Exercise goal >>
Your copy should match the records exactly, except that it contains no pictures.

Records provided >>
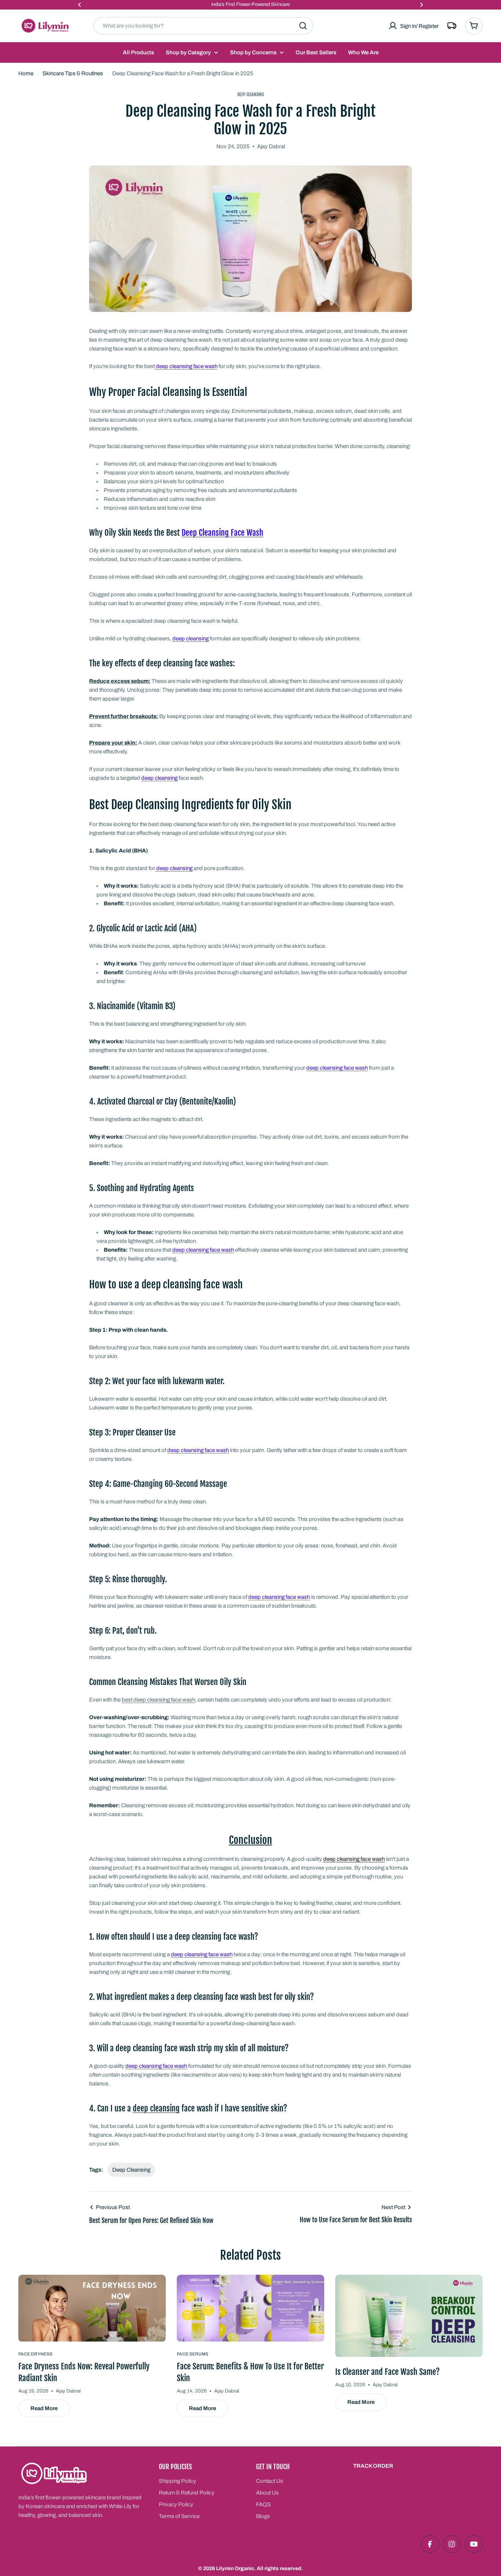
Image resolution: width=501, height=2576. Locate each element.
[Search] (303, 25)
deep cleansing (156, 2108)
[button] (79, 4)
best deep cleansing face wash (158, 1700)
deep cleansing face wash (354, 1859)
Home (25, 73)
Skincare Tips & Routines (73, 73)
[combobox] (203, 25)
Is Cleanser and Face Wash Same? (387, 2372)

Reply to the exercise >>
Image resolution: width=501, height=2576. Locate each element.
[Search] (303, 25)
deep cleansing (156, 2108)
[button] (79, 4)
best deep cleansing face wash (158, 1700)
deep cleansing face wash (354, 1859)
Home (25, 73)
Skincare Tips & Routines (73, 73)
[combobox] (203, 25)
Is Cleanser and Face Wash Same? (387, 2372)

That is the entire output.